Directions >> Please copy exactly the part of the records below that opens with the line containing "The image size" and closes with the line containing "Instruction: Remove the Purple attribute tag", leaving out any pictures.

Provided information >>
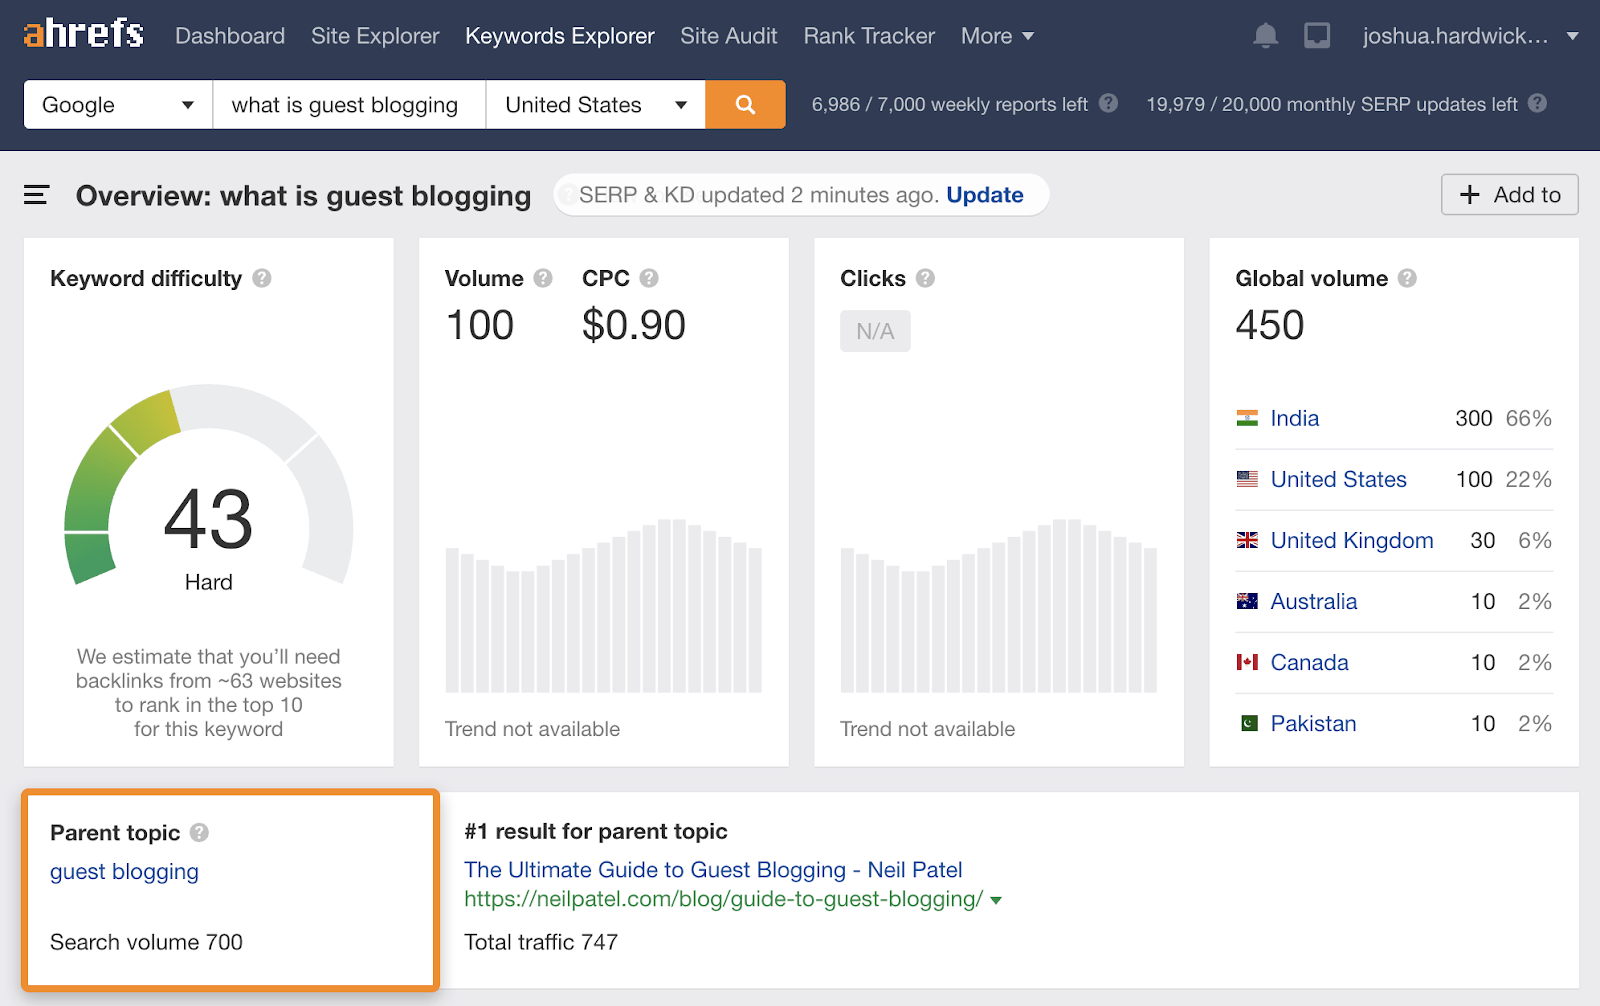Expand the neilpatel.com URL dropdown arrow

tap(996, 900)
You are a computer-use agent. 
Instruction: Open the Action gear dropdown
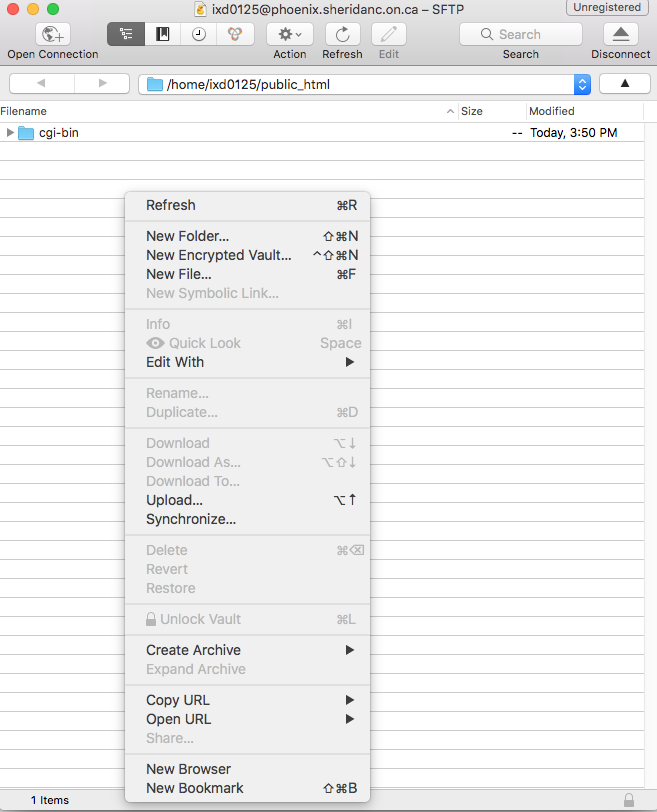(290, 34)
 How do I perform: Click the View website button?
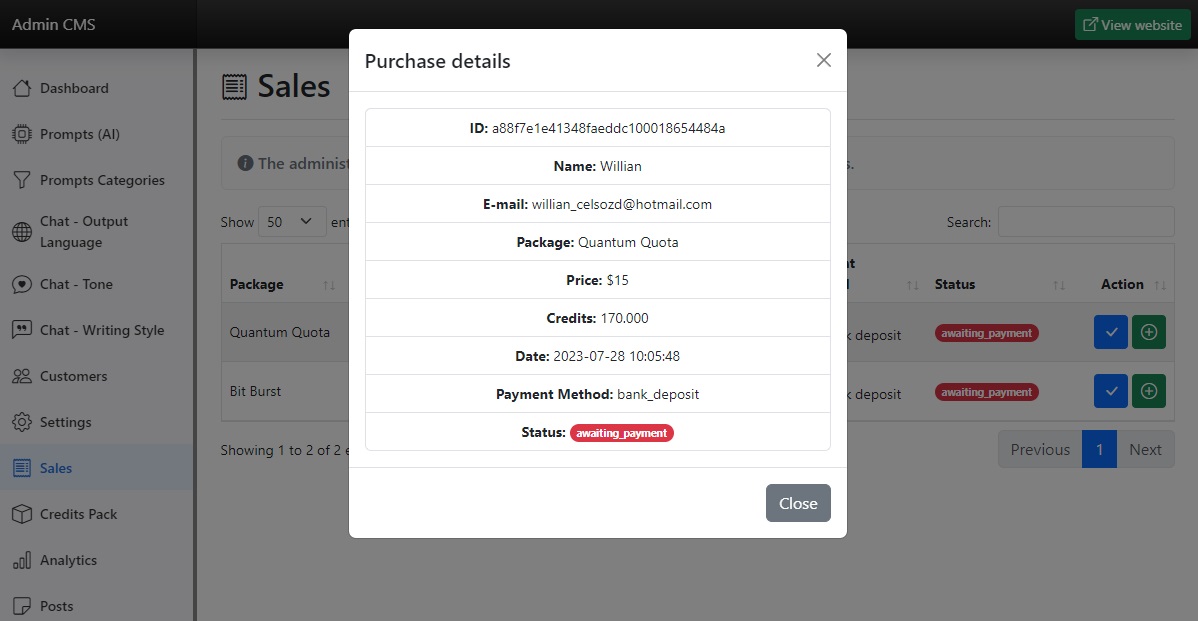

* * *

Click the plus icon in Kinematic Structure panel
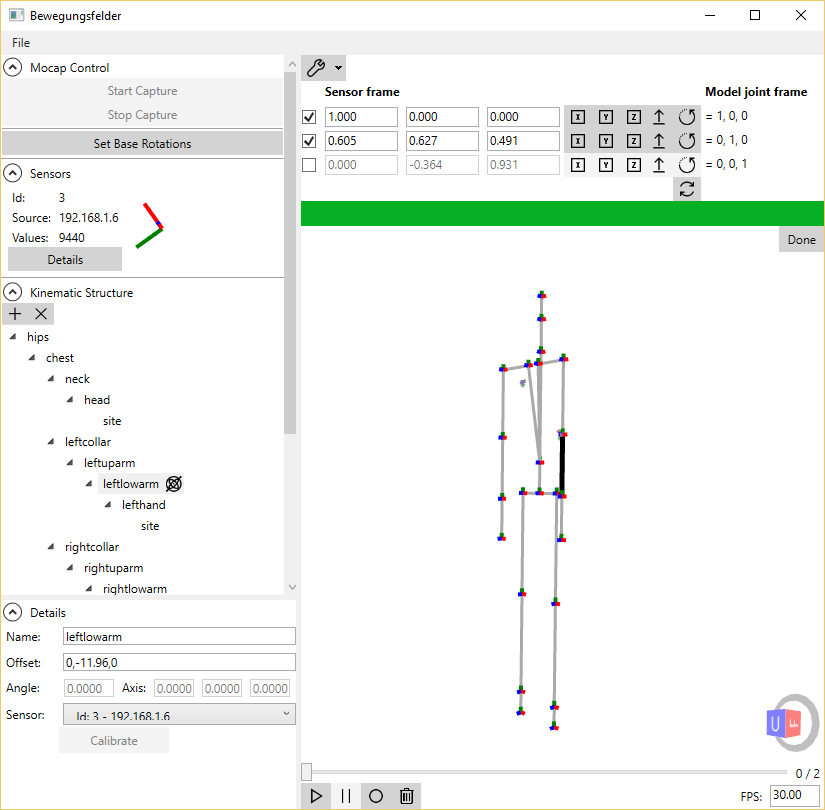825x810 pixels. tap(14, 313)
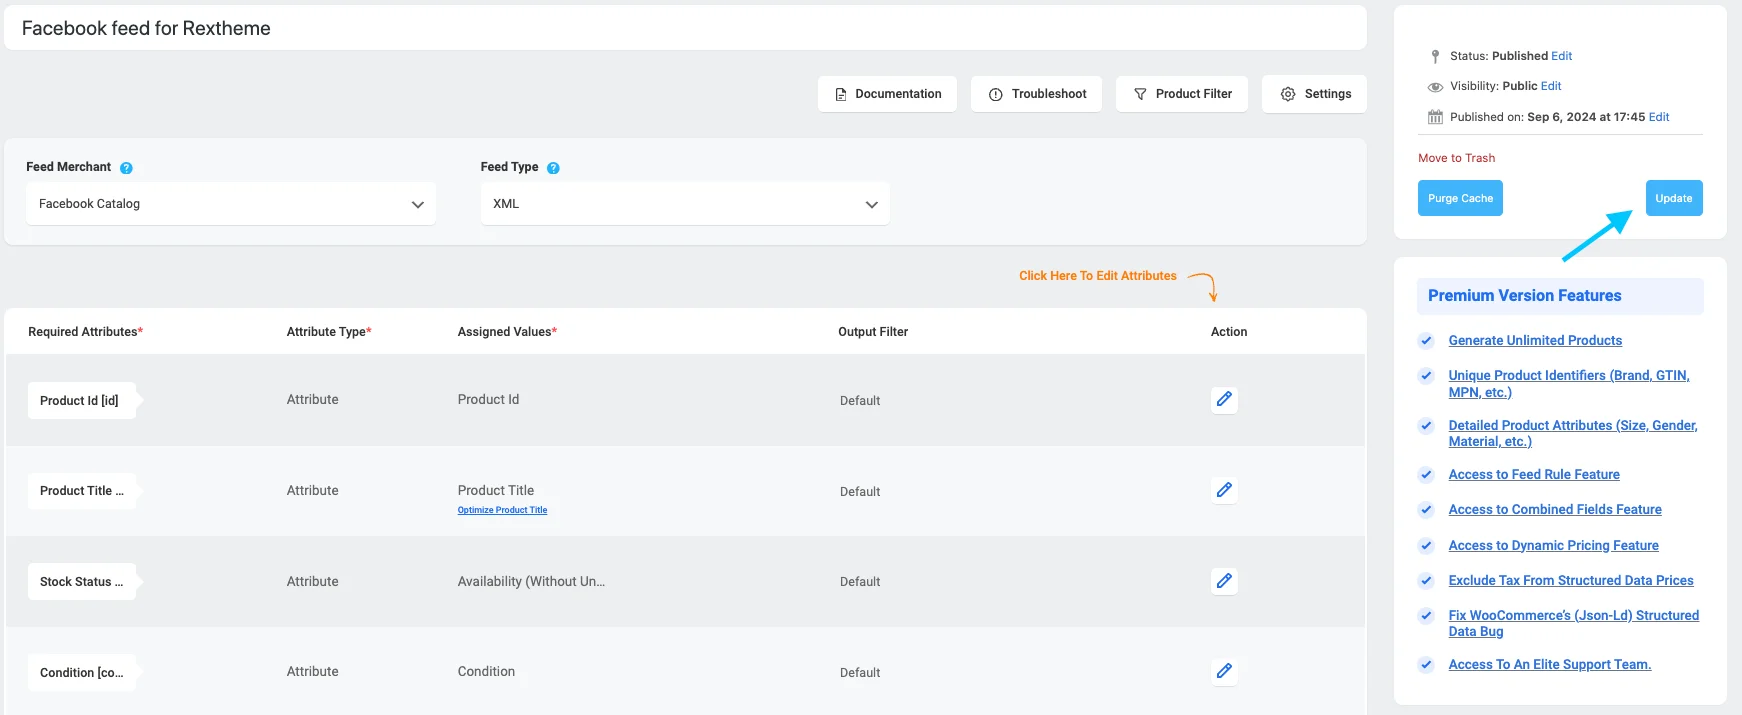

---

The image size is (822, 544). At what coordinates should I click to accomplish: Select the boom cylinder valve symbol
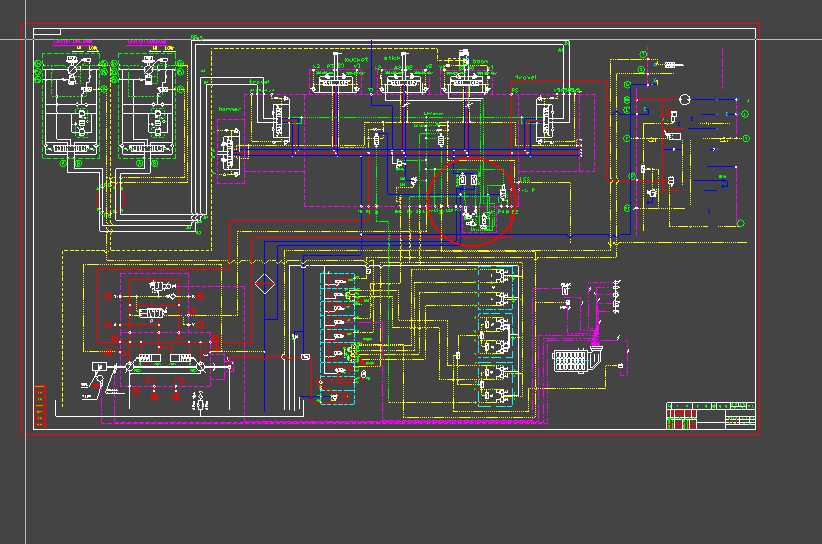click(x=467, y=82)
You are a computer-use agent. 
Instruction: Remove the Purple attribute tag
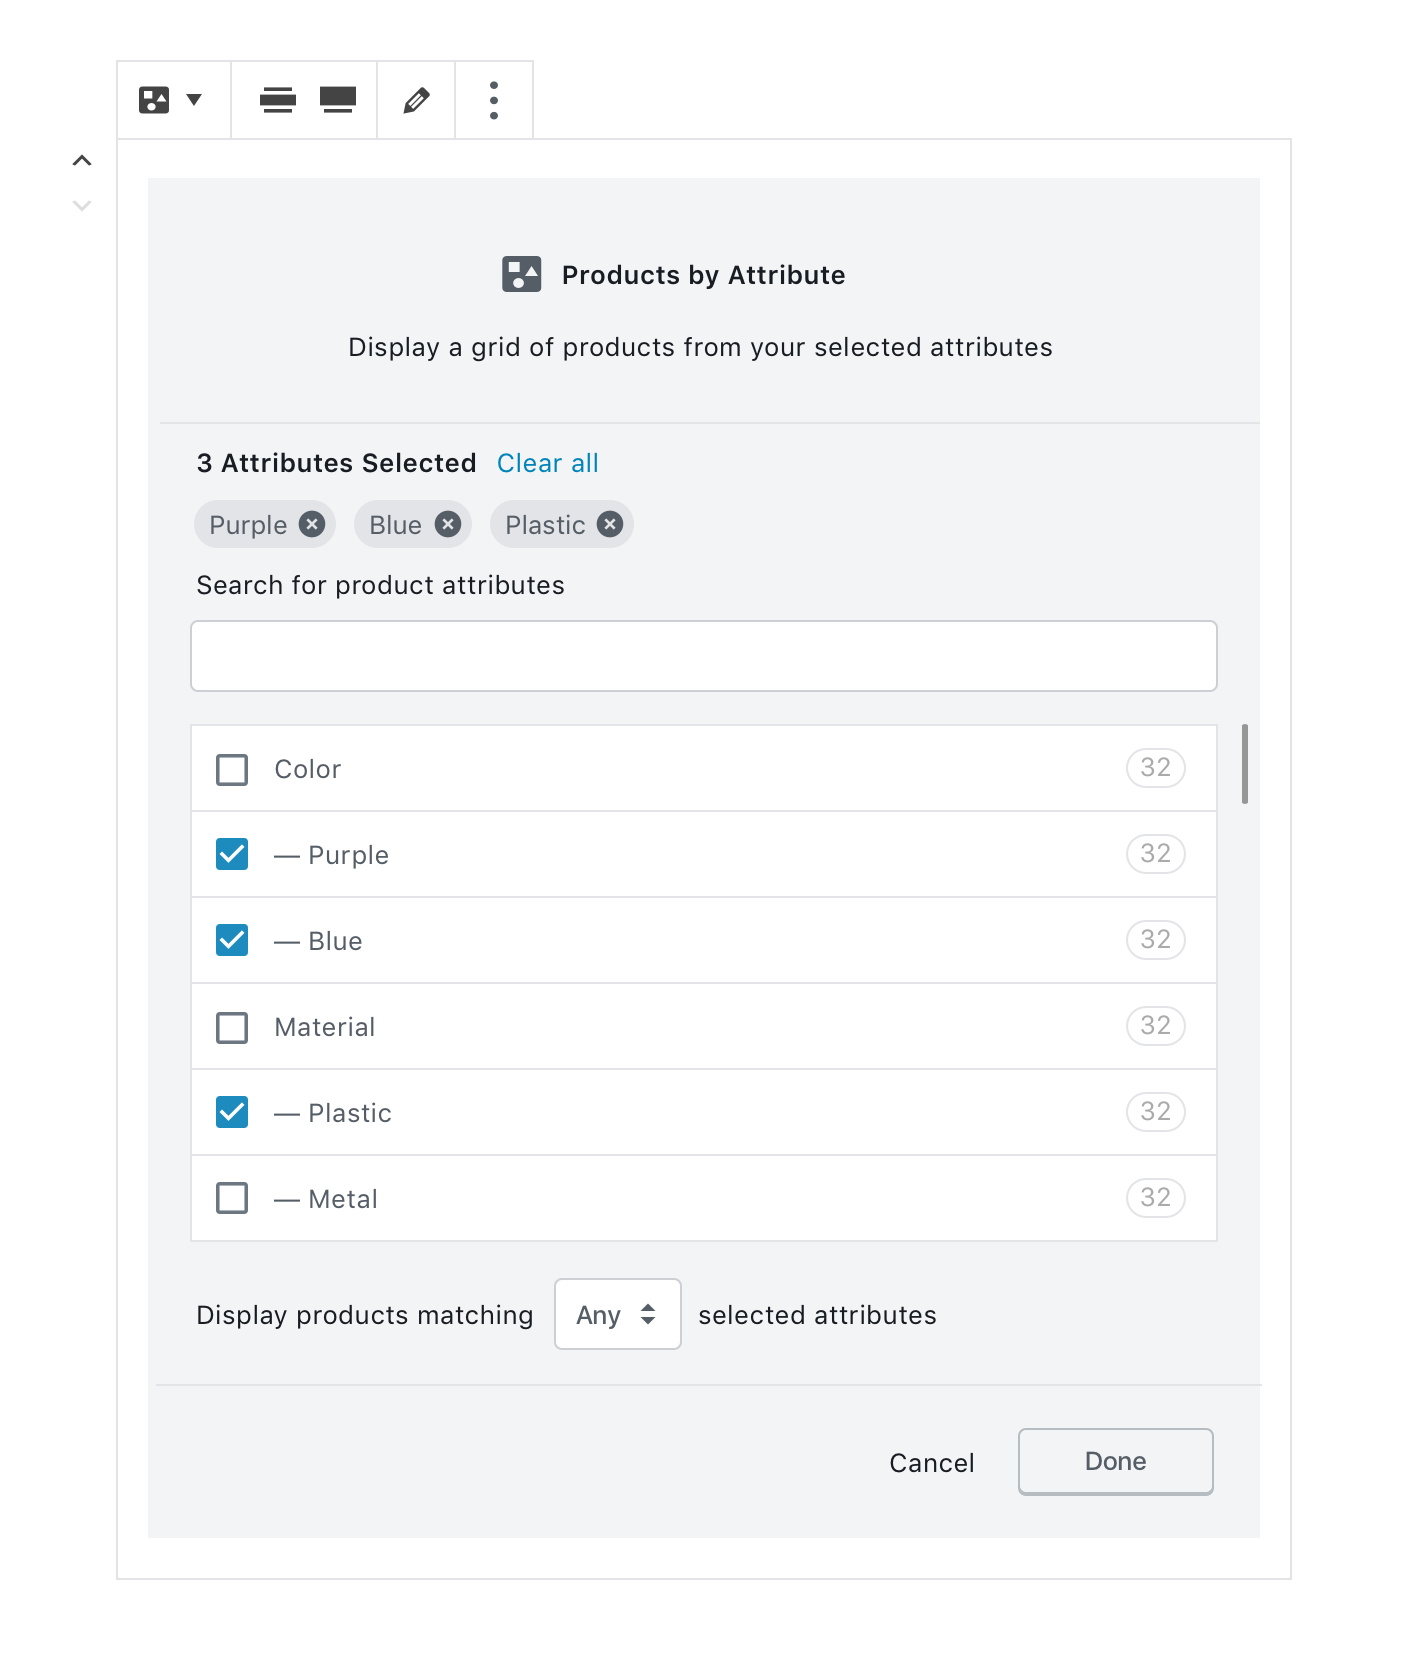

Written response >>
The image size is (822, 544). At what coordinates should I click to accomplish: Select the boom cylinder valve symbol
click(x=467, y=82)
You are a computer-use agent. 
Instruction: Remove the Purple attribute tag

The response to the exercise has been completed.